The most important aspect of a CFO’s job is assisting the CEO in making informed, strategic decisions. These decisions are heavily reliant on the availability of accurate, timely, and relevant data. If the financials are a mess, it is much more difficult, if not impossible, for the executive team to make good business decisions.
The Fundamentals of a Balance Sheet
The balance sheet accounts for the assets, liabilities, and equity of the company. Every transaction made by the company changes the balance sheet over the course of a month. Significant changes in the balance sheet can alert executives to changes in the cash conversion cycle, receivables turnover, and cash flow issues.

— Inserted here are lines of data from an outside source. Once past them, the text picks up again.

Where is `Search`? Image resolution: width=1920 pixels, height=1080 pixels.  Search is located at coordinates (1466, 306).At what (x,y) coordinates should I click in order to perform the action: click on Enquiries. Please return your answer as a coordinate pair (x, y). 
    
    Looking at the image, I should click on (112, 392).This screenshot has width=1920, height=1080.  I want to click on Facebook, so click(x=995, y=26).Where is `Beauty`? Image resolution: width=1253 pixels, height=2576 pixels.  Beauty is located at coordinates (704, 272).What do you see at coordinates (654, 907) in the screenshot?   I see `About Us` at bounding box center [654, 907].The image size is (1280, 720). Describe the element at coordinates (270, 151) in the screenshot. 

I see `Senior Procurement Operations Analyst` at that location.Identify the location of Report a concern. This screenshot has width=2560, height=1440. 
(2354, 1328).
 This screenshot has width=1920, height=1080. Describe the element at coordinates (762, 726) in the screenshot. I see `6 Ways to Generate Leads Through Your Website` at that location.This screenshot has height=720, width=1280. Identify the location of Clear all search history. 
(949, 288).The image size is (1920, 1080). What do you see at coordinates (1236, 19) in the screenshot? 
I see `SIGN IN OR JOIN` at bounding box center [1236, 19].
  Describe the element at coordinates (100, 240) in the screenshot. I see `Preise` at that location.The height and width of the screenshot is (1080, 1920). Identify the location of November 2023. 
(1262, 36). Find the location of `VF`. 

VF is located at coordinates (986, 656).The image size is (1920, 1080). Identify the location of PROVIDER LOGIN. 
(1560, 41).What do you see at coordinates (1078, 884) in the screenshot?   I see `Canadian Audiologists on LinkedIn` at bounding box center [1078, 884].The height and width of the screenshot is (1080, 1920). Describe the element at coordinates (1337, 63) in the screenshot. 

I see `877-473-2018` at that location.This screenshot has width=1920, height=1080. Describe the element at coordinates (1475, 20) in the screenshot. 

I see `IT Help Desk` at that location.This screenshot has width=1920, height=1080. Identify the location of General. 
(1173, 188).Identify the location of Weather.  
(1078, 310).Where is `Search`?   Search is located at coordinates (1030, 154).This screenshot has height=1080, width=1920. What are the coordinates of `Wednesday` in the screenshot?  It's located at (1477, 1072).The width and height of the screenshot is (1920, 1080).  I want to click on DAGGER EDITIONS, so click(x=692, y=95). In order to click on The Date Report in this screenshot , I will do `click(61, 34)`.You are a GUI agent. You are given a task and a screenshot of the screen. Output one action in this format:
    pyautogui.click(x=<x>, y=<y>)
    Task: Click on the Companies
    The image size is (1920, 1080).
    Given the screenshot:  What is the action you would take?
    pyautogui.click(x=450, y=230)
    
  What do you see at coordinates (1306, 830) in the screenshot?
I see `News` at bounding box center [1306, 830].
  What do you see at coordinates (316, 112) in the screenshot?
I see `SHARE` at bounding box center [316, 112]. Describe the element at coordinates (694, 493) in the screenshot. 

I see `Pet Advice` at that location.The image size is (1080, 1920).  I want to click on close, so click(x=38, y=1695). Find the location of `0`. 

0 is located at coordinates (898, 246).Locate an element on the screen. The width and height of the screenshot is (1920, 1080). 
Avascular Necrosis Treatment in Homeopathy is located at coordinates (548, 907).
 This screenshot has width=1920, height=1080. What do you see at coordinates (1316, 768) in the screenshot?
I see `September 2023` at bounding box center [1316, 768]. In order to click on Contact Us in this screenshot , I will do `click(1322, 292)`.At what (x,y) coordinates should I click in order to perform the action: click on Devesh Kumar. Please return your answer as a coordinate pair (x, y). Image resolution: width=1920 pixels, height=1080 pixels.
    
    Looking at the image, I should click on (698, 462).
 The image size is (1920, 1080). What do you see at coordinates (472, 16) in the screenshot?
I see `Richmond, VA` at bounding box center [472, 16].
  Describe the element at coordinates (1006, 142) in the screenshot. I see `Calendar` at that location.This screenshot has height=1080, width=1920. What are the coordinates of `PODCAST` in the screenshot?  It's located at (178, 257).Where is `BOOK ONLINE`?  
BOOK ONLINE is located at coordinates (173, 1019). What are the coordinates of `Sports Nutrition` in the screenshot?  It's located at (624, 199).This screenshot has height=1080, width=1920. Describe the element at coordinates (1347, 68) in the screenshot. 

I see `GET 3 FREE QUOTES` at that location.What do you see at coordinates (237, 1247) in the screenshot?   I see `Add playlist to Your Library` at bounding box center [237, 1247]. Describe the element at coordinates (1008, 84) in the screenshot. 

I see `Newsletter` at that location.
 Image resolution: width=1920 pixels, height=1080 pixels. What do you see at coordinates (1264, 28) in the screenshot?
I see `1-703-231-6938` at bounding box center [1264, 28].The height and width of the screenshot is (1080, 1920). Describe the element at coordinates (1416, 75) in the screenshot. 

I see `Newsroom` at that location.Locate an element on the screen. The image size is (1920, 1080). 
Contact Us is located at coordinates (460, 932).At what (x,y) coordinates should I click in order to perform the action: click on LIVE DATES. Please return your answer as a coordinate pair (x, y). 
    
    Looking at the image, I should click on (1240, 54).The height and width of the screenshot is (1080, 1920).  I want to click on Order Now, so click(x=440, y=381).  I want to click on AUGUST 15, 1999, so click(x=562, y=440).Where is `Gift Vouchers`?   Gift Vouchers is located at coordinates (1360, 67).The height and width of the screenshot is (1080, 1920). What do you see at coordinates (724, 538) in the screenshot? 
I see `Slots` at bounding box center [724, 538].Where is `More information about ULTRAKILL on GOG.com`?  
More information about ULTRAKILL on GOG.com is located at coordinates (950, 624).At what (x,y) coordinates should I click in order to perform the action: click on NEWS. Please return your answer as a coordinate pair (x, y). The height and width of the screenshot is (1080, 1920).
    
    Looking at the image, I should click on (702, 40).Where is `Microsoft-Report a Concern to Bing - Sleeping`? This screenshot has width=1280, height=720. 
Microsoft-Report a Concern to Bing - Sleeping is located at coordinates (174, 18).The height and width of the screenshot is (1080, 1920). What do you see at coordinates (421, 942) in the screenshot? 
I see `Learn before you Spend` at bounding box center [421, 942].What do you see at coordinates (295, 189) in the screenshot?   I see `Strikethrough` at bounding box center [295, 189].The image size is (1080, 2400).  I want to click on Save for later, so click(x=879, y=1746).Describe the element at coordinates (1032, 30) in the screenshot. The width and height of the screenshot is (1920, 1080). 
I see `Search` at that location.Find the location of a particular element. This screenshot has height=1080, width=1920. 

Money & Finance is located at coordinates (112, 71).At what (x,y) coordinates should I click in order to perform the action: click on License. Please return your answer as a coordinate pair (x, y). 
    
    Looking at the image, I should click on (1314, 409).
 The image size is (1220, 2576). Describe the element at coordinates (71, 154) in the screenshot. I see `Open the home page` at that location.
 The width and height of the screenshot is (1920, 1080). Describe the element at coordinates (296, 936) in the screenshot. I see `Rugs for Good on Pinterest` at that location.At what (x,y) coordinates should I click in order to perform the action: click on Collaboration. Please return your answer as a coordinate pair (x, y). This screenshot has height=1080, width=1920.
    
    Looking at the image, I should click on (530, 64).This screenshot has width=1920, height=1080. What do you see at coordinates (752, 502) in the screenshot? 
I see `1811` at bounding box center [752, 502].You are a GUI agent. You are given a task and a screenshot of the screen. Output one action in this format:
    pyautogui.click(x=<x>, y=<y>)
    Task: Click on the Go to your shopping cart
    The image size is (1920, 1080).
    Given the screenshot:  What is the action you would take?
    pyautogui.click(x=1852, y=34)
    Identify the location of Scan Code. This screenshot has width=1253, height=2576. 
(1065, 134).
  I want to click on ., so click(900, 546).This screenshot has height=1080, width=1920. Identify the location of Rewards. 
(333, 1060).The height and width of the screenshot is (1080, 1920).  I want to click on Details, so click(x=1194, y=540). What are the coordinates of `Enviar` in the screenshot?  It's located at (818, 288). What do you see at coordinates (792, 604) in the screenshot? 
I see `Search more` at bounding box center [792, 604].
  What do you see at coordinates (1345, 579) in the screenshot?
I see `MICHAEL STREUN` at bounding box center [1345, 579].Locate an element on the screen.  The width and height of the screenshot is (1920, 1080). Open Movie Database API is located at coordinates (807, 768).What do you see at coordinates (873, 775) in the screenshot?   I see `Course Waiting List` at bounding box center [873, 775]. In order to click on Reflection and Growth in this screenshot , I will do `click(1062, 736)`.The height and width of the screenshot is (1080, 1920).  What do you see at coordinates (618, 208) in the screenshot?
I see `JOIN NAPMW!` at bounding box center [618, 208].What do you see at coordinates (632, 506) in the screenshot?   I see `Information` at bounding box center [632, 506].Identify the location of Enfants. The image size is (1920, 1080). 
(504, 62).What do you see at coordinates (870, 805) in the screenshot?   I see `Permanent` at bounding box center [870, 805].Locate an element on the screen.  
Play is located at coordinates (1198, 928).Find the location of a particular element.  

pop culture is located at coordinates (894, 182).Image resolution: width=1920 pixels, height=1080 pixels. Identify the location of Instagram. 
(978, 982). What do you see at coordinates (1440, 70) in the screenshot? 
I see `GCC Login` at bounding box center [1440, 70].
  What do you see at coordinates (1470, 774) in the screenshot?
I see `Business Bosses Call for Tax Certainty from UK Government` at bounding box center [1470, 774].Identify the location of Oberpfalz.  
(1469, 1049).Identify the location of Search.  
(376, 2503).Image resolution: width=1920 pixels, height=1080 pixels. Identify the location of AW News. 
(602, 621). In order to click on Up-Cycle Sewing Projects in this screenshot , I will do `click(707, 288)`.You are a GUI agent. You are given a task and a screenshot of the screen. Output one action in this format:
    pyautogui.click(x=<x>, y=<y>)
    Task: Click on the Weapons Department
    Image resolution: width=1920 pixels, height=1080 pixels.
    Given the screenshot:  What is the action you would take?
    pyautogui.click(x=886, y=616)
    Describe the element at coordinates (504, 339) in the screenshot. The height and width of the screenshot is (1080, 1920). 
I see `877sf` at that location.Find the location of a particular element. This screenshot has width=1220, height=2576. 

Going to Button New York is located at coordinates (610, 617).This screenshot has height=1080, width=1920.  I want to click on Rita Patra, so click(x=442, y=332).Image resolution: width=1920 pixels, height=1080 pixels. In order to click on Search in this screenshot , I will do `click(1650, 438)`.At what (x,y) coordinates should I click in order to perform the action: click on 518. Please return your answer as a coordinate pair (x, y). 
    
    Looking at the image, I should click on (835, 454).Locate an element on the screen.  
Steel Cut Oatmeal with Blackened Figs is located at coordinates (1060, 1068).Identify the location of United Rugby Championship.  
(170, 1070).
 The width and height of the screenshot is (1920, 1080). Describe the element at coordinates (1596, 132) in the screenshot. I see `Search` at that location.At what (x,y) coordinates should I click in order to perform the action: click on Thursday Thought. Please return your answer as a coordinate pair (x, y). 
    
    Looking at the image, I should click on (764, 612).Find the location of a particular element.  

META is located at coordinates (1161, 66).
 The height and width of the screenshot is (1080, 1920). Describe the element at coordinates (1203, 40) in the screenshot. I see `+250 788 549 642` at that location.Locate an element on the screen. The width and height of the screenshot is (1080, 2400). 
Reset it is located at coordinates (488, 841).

Register Transactions in the Appropriate Time
Accounting for a transaction in the incorrect period can throw off cash flow forecasts and make balance sheet reconciliation difficult. Check to ensure that payables are resolved in the proper period.
Your Balance Sheet Must Be Balanced
Yes, it’s rudimentary, but your balance sheet should always balance. If your Assets do not equal your Liabilities + Equity, you have done something incorrectly. Check accounts at least once a month, before closing, to ensure that they are correct.
Make Use of Your Corrected Financial Data
After you’ve corrected the balance sheet errors, you’ll need to double-check your other financials. Because it informs other financial statements, you’ll need to update anything that pulls data from your balance sheet as well. Most importantly, correct any errors in your income and cash flow statements.